The kooloo-kamba has for distinctive marks a very round head; whiskers running quite round the face and below the chin; the face is round; the cheek-bones prominent; the cheeks sunken; the jaws not very prominent-less so than in any of the apes. The hair is black; long on the arm, which was, however, partly bare.

The chimpanzee is not found in the woods where I shot this kooloo-kamba. The gorilla is evidently much the most powerful animal of the two. The kooloo is, however, the ape, of all the great apes now known, which most nearly approaches man in the structure of its head. The capacity of the cranium is somewhat greater, in proportion to the animal's size, than in either the gorilla or the nshiego mbouve. Of its habits these people could tell me nothing, except that farther interior it was found more frequently, and that it was, like the gorilla, very shy and hard of approach.
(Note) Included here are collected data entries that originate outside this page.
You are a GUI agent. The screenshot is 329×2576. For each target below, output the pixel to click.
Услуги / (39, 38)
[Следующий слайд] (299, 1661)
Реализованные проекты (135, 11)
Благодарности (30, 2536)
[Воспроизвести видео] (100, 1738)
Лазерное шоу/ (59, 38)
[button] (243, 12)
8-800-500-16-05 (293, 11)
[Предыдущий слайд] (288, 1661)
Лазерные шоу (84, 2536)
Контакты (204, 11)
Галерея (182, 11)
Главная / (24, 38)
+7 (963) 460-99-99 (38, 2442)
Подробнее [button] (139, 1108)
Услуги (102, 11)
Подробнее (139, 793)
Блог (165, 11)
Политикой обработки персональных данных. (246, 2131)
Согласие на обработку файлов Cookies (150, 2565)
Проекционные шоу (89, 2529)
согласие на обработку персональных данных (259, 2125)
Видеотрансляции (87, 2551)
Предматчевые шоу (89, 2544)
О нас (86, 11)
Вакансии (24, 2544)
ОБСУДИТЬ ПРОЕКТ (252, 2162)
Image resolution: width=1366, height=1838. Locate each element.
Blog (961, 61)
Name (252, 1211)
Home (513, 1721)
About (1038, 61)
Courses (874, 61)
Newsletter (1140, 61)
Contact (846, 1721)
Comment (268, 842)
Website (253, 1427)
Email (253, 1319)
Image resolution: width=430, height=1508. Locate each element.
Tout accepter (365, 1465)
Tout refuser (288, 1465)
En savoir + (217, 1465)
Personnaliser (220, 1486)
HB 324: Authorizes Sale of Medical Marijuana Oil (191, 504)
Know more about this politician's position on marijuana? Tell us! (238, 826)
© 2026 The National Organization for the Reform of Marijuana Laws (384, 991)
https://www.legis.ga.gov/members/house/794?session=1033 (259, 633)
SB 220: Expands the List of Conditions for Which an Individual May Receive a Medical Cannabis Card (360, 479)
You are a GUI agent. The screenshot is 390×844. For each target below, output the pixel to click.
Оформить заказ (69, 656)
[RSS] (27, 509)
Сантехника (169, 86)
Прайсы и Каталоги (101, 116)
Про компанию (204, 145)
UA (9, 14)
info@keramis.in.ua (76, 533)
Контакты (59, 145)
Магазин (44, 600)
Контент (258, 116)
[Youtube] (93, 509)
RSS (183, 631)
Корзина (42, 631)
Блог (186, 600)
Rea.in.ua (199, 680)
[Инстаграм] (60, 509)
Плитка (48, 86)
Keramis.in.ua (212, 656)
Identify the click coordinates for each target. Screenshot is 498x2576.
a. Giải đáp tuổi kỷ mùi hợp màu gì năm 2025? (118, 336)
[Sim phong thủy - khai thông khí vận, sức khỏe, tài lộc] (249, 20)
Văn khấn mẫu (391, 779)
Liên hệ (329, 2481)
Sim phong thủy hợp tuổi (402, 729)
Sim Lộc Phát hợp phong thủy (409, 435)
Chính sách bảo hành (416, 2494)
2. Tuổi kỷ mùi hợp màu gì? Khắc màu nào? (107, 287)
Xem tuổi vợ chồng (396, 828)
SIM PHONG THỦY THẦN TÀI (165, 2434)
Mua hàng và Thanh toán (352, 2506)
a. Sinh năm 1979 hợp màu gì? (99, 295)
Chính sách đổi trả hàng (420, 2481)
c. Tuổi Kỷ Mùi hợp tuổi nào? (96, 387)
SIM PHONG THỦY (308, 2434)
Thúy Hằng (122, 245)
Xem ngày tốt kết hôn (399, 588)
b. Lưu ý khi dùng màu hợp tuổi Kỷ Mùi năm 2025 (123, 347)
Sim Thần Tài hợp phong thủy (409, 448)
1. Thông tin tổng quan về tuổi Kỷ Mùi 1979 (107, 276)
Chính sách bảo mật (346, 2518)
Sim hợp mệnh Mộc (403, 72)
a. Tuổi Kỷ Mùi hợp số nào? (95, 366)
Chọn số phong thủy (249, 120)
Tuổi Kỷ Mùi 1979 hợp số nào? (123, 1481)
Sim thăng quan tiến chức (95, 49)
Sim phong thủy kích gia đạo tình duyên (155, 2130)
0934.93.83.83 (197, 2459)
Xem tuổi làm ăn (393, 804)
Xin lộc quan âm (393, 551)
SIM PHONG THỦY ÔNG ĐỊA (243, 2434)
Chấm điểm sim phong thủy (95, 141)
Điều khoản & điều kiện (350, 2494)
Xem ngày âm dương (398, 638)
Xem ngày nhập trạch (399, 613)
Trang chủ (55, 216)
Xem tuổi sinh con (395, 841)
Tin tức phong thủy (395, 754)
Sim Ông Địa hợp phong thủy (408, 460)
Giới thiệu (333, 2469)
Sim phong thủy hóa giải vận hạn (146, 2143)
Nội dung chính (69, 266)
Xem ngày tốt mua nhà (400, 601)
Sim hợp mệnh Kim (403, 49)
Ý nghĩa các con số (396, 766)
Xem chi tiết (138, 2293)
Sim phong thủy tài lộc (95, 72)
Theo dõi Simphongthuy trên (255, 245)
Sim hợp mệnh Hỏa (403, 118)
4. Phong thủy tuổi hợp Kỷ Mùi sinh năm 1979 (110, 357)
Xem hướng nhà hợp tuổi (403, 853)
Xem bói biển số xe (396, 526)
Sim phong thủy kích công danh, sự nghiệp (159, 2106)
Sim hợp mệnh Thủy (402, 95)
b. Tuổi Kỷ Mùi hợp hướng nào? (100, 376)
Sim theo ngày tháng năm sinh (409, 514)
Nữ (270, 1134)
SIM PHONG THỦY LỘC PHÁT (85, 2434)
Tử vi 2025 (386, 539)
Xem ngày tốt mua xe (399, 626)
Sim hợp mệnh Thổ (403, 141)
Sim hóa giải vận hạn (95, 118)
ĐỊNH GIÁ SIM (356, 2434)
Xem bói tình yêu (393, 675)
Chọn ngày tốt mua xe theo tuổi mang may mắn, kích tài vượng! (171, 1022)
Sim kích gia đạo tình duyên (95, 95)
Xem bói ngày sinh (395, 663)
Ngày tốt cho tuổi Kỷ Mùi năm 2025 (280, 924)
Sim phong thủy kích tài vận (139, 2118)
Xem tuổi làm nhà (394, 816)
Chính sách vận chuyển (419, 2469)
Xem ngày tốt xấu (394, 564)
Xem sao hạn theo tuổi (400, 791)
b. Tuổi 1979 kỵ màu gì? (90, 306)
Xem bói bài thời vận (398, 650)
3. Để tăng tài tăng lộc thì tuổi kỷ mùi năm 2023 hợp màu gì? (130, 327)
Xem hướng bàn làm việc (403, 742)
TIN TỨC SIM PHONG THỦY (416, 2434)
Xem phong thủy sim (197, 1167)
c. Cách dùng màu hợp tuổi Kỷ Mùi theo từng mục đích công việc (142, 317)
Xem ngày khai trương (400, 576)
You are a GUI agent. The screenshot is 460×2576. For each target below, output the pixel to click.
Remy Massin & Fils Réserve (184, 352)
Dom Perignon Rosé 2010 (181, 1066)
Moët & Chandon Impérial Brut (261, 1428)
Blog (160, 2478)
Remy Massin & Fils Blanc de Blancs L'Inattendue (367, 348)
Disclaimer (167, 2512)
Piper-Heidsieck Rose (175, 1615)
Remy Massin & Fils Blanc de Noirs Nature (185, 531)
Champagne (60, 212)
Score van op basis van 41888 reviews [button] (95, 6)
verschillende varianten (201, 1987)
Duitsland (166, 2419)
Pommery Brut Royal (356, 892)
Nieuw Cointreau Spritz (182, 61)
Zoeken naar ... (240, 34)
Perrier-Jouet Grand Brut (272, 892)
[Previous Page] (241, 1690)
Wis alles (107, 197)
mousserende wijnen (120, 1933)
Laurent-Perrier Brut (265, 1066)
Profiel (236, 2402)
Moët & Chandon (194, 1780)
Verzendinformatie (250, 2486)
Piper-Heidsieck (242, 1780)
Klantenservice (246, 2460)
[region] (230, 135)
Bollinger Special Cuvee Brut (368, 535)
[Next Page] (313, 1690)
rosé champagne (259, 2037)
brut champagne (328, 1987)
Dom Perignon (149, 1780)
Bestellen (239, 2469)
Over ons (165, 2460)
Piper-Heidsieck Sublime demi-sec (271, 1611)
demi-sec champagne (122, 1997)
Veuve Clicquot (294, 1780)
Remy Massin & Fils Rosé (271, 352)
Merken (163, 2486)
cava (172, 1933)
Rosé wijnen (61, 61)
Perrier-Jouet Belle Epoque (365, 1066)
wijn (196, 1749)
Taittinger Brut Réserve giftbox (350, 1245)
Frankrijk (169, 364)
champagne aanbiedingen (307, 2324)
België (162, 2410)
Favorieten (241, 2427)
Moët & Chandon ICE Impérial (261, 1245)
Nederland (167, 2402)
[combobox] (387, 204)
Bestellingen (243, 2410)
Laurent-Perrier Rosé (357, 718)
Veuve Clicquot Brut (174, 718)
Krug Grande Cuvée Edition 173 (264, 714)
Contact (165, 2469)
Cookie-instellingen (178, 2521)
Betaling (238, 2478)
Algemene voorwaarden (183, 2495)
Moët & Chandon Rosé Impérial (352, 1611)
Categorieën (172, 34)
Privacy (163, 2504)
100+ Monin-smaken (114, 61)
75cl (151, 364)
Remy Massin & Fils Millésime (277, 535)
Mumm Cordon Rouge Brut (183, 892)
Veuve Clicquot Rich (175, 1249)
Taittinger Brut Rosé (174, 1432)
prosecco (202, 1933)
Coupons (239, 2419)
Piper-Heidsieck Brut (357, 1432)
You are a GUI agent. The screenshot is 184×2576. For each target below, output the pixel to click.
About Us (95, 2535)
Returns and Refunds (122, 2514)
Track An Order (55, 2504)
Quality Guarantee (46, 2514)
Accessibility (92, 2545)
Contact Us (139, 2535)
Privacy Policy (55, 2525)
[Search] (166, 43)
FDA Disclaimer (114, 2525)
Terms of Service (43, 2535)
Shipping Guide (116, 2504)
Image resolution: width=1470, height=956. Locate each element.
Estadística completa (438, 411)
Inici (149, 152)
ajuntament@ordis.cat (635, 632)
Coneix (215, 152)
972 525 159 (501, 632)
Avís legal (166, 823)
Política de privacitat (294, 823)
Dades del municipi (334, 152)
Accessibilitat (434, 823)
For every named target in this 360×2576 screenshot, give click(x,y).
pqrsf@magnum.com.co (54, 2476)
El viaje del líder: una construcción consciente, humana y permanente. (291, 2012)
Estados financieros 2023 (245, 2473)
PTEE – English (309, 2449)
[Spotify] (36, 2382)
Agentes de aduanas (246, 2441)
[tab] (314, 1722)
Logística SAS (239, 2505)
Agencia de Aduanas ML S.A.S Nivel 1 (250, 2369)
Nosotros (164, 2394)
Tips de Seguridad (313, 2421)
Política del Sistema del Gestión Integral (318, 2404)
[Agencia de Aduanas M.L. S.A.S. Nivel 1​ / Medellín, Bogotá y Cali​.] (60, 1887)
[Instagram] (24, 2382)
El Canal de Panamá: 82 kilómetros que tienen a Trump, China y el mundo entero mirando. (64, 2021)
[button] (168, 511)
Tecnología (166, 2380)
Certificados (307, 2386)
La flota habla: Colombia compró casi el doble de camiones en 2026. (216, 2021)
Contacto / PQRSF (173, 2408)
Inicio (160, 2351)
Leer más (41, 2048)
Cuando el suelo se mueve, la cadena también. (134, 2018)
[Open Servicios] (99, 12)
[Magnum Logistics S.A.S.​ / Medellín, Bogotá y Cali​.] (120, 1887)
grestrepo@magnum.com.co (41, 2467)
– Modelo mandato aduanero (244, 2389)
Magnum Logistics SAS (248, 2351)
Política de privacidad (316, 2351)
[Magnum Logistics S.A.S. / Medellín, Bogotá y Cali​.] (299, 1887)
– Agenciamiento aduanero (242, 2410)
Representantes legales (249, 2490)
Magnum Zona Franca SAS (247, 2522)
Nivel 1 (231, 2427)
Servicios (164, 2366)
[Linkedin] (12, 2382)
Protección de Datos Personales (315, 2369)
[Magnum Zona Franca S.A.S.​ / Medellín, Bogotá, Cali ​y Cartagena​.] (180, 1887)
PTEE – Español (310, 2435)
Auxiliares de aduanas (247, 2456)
Meat was now becoming scarce, and I was glad to go back to town; and happier yet when Querlaouen overhauled us with a wild pig as a prize, of which the good fellow gave me half. The negroes were feasting on the kooloo meat, which I could not touch. So the pig was welcome to me, as indeed it was to Quengueza, whom we found almost crying with an affection which is common in Africa, and is called gouamba-but for which we, happily, have no name. Gouamba is the inordinate longing and craving of exhausted nature for meat. The vegetable diet here is not of a satisfying nature at best. Just now all provisions were scarce in Obindji, and even Quengueza had not tasted meat for four days. He was exhausted, nervous, and, though a stout old fellow, really whimpering. This was gouamba, of which I have suffered often enough in these wilds to vouch that it is a real and frightful tor

ture.

The rainy season is now at its height. The river is swollen; the water rushes down in a yellow muddy stream, and on a level with the banks. My house is but about four feet above the water-level, and it stands on high ground. Below, at this time, all is overflowed; and on the Anengue Lake the crocodiles have probably retired to the reeds.